Thursday, November 30, 2006

Damn DiGIR

I've been playing with DiGIR providers, retrieving records to be massaged into RDF as part of a project to aggregate specimens, sequences, publications, and phylogenies. DiGIR was a major advance on what went before (i.e., basically nothing), but in addition to variations in the schema, and the fact that a good portion of the providers are off line at any one time (see Perils of Federation), I'm coming up against the wide range of ways people have of writing dates.

Ideally, I'd like dates in the variation of the ISO 8601 YYYY-MM-DD format described by the W3C W3C, and recommended by Dublin Core. What we can get in DiGIR records is all manner of formats, such as (with specimen codes following)

11/28/2000 12:28:30 PM [KU 195138]
2004-02-20 00:00:00 [MVZ 149006]
2006-08-21 [FMNH 145699]
12/Jun/1983 [KU 195138]
29 Jun 1974 [MVZ 149006]

Now, variation in the <darwin:VerbatimCollectingDate> tag (the last two dates) is expected, but for a computer generated field such as <darwin:DateLastModified> this is a bit much.

Since I do most of my harvesting in Perl, I came across Date::Manip, which manages to convert these into a sensible form (for example 11/28/2000 12:28:30 PM becomes 2000-11-28T12:28:30).

Integration is not easy...

Wednesday, November 22, 2006

More GUIDs

Idylly Googling, I stumbled across The Knowledge Bank at OSU, a DSpace server at Ohio State University. A number of publications on ants are listed there, complete with PDFs. For example, "The Mating Activities of the Ant Myrmica Americana Weber" by Kannowski and Kannowski, published in The Ohio Journal of Science in 1957. This paper has a GUID in the form of a Handle (hdl:1811/4489). What I find interesting is that digitisation efforts by libraries are putting biodiversity literature online as part of a broader effort (i.e., we get these papers, and a GUID, "for free"). This also raises issues about duplication of effort — clearly, if a library has put a PDF online, we don't want to duplicate this. Hence, we need a simple way of finding whether a paper has already been digitised. Google Scholar may be useful for this, although in this case Google finds the paper but Google Scholar doesn't.

Monday, November 20, 2006

Copyright on images

This post is a copy of a comment I wrote on The Ant Room post Synchronizing and Copyrighting Images, which I've repeated here so I don't loose track of it.
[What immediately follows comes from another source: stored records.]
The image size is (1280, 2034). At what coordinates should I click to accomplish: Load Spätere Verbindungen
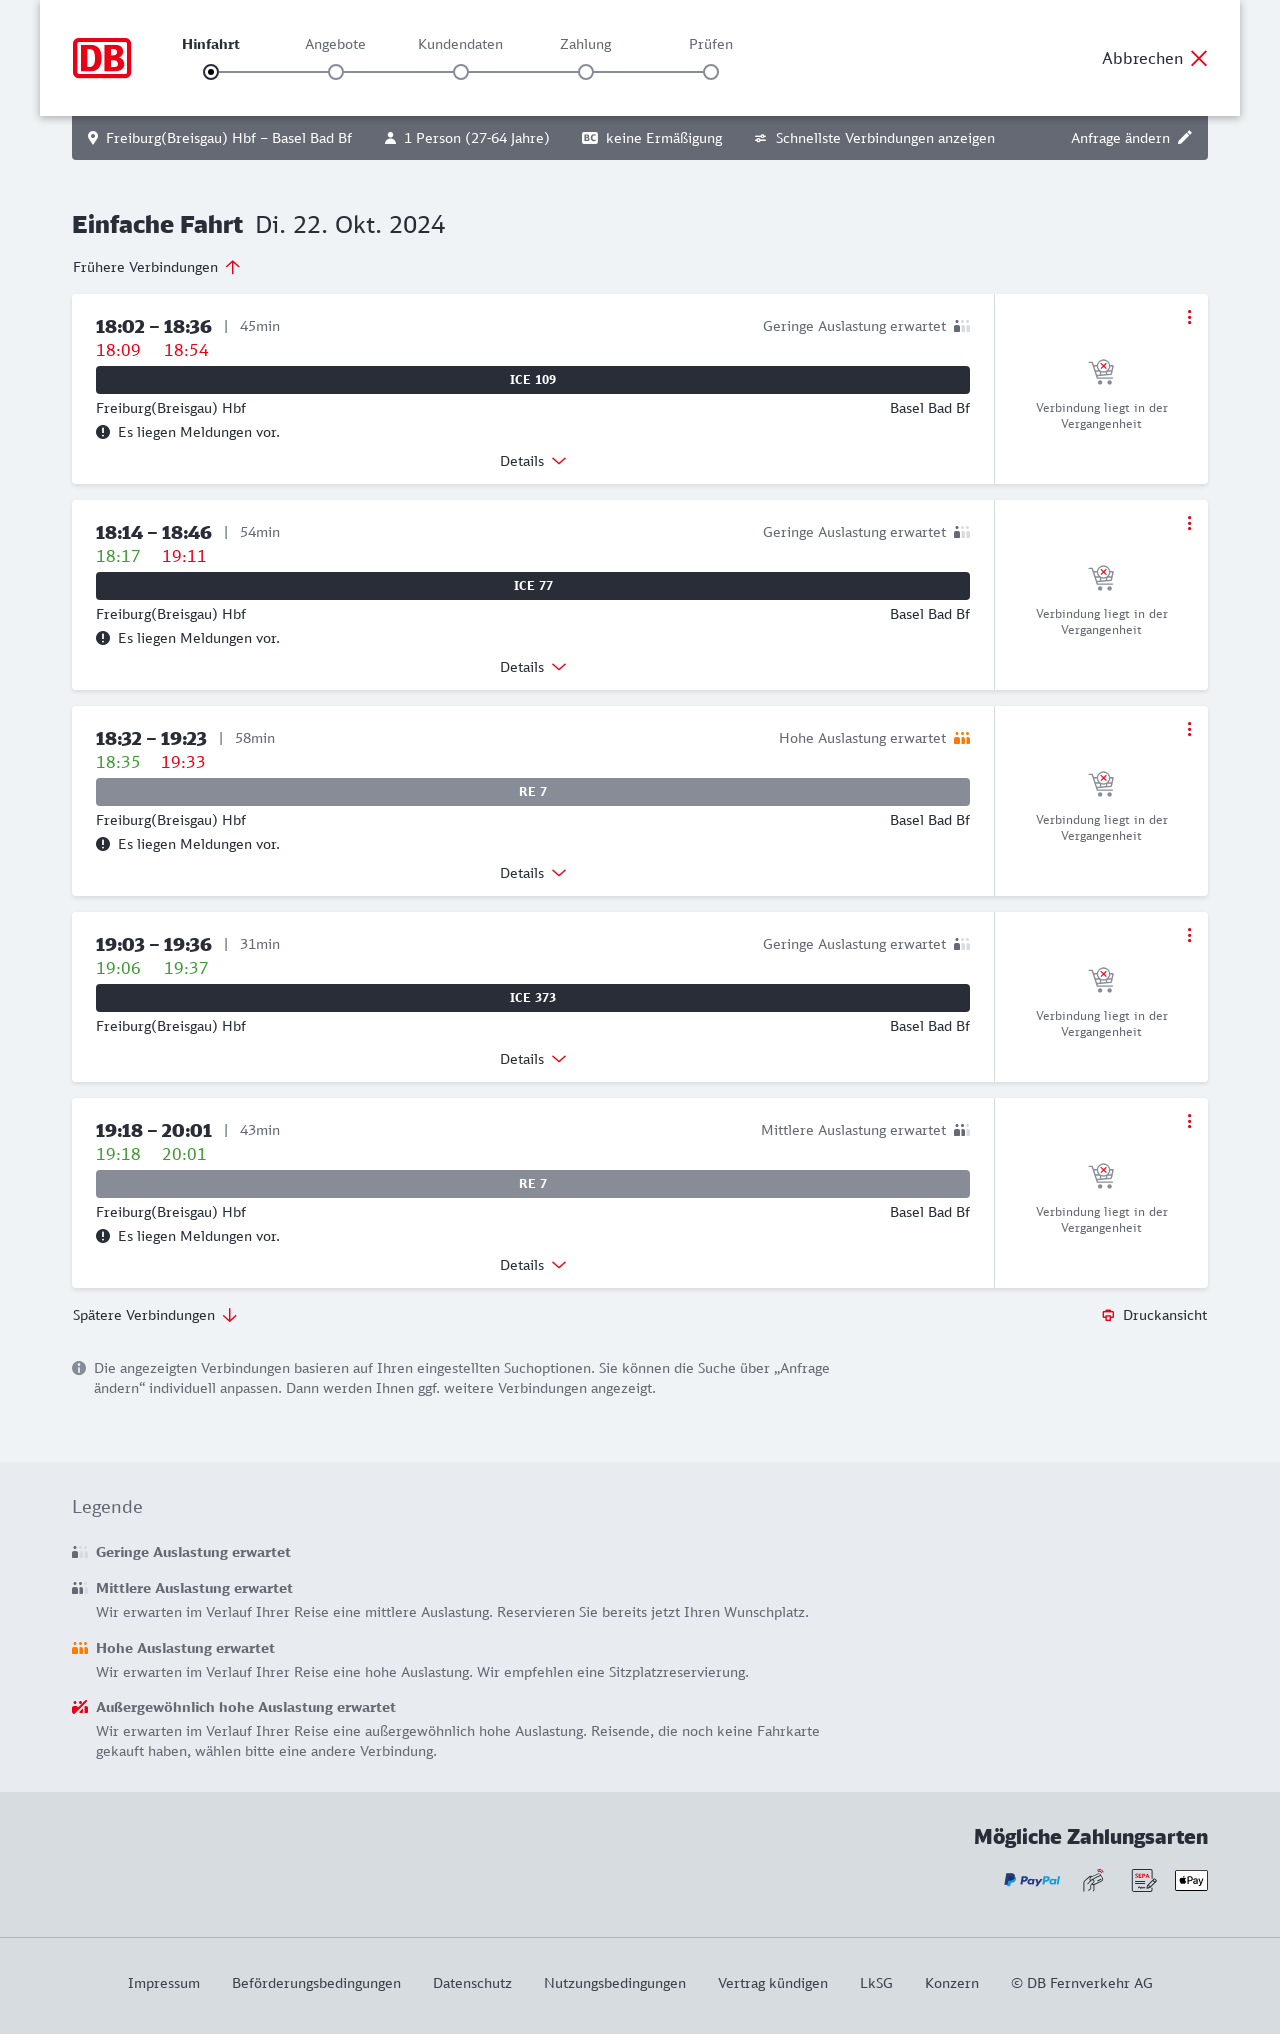(155, 1315)
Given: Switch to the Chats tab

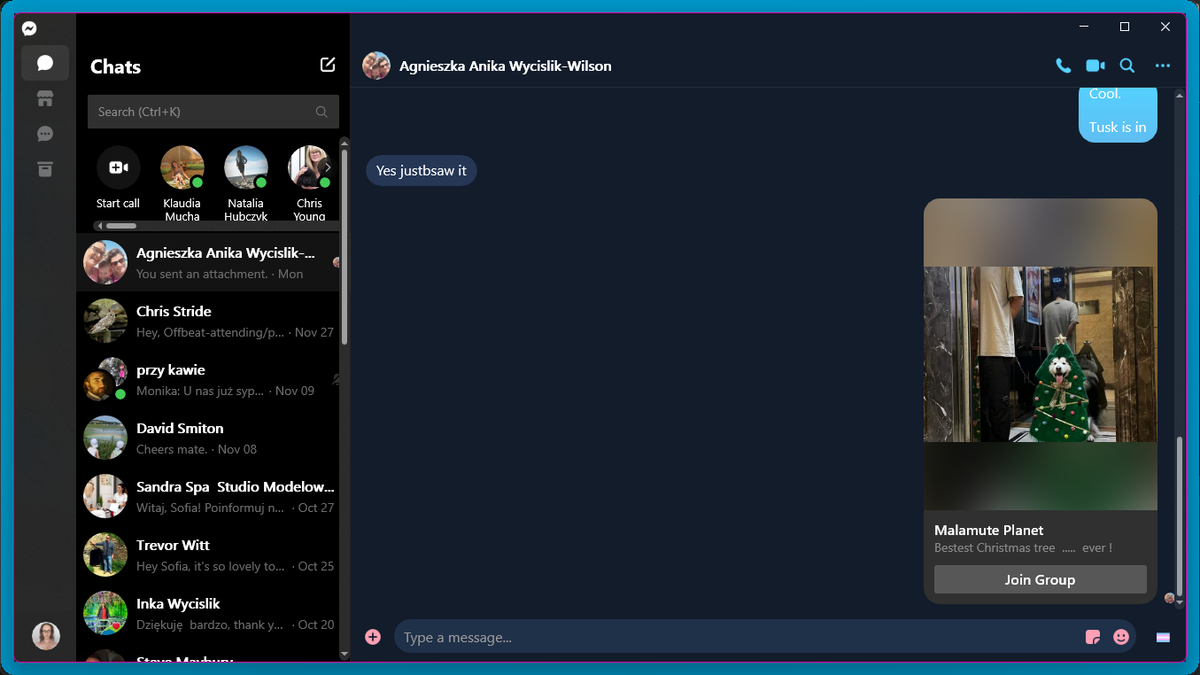Looking at the screenshot, I should click(x=45, y=62).
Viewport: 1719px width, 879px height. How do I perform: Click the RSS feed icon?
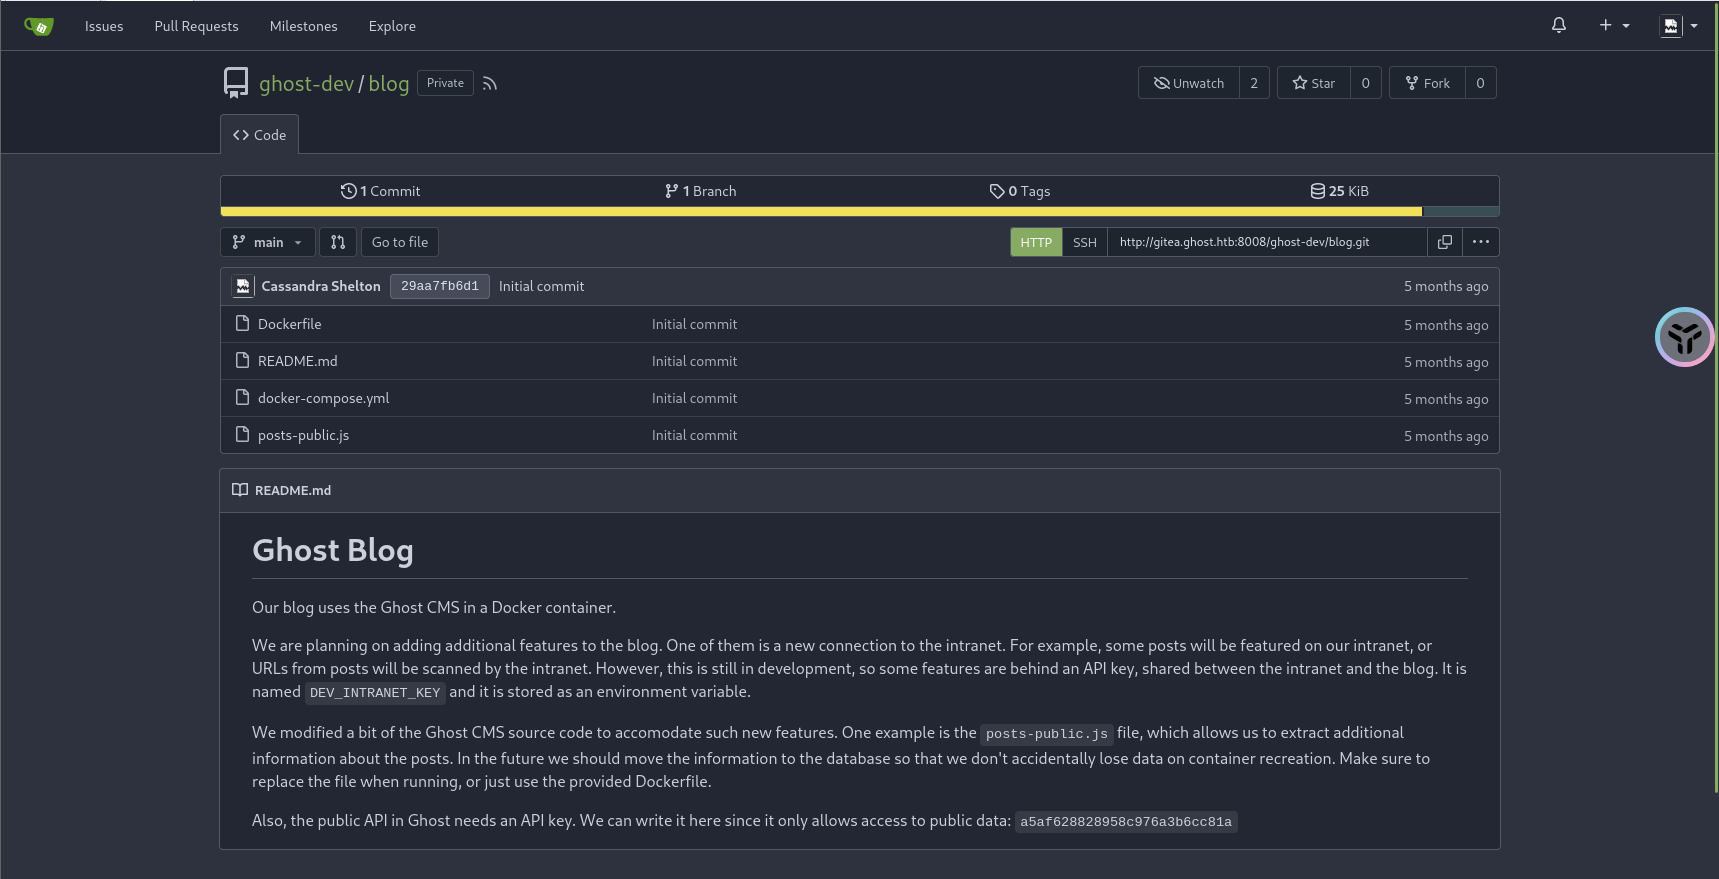[x=489, y=84]
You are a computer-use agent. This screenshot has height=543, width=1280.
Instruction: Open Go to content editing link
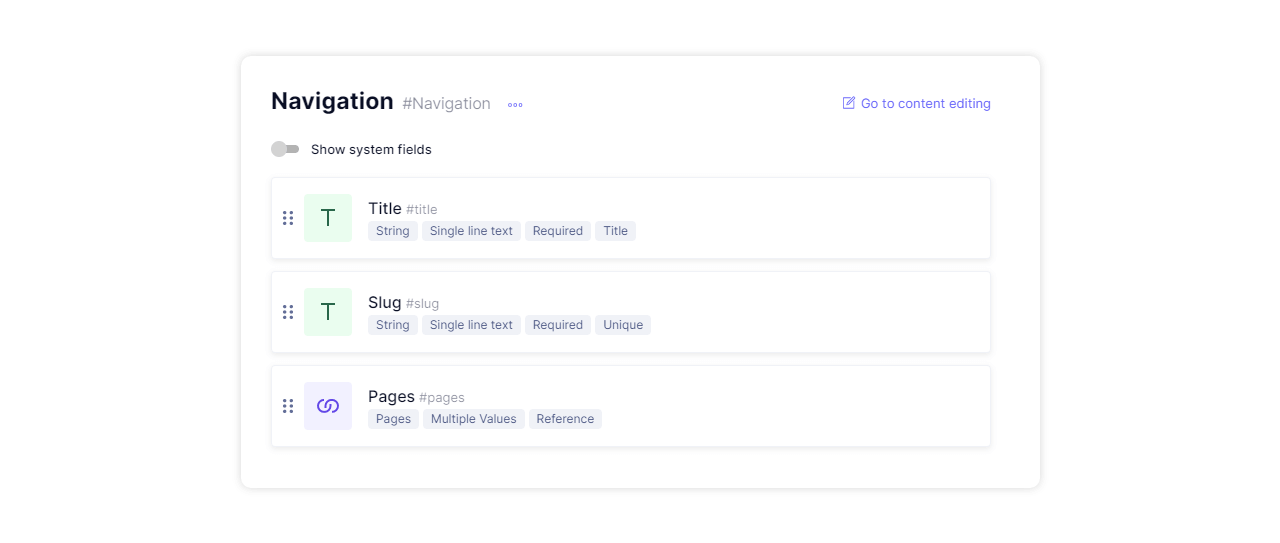pos(917,103)
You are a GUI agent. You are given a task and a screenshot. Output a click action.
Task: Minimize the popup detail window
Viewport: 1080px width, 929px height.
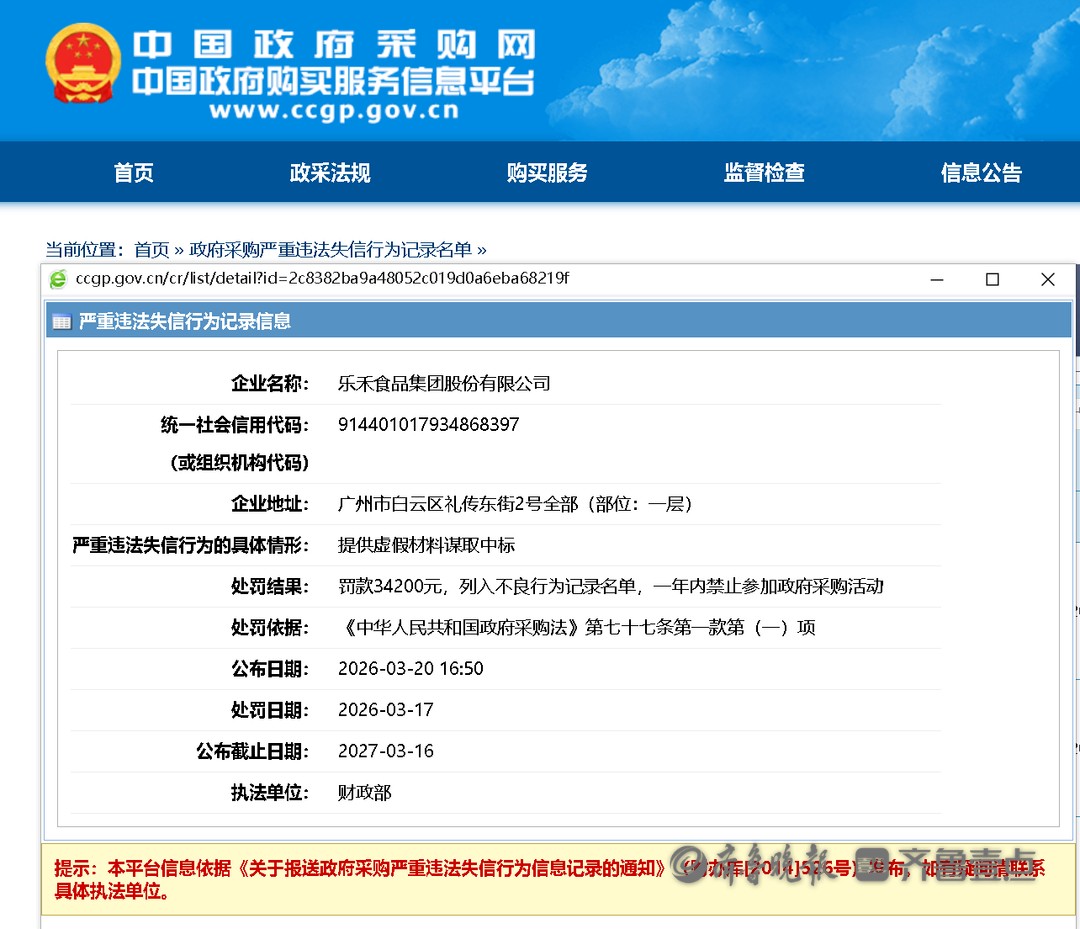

Two thoughts on copyrighting images. The first is why choose copyright © as opposed to a Creative Common (cc) license? With a cc license you get to specify what I can and can't do with the image, without me having to ask you. By sticking "© K. T. Ryder Wilkie 2005" on an image (e.g., your gorgeous picture of Acanthoponera peruviana), I then have to contact you to ask your permission. For one or two images, that's OK I guess, but what it I want to use lots of images? What if you are on holiday?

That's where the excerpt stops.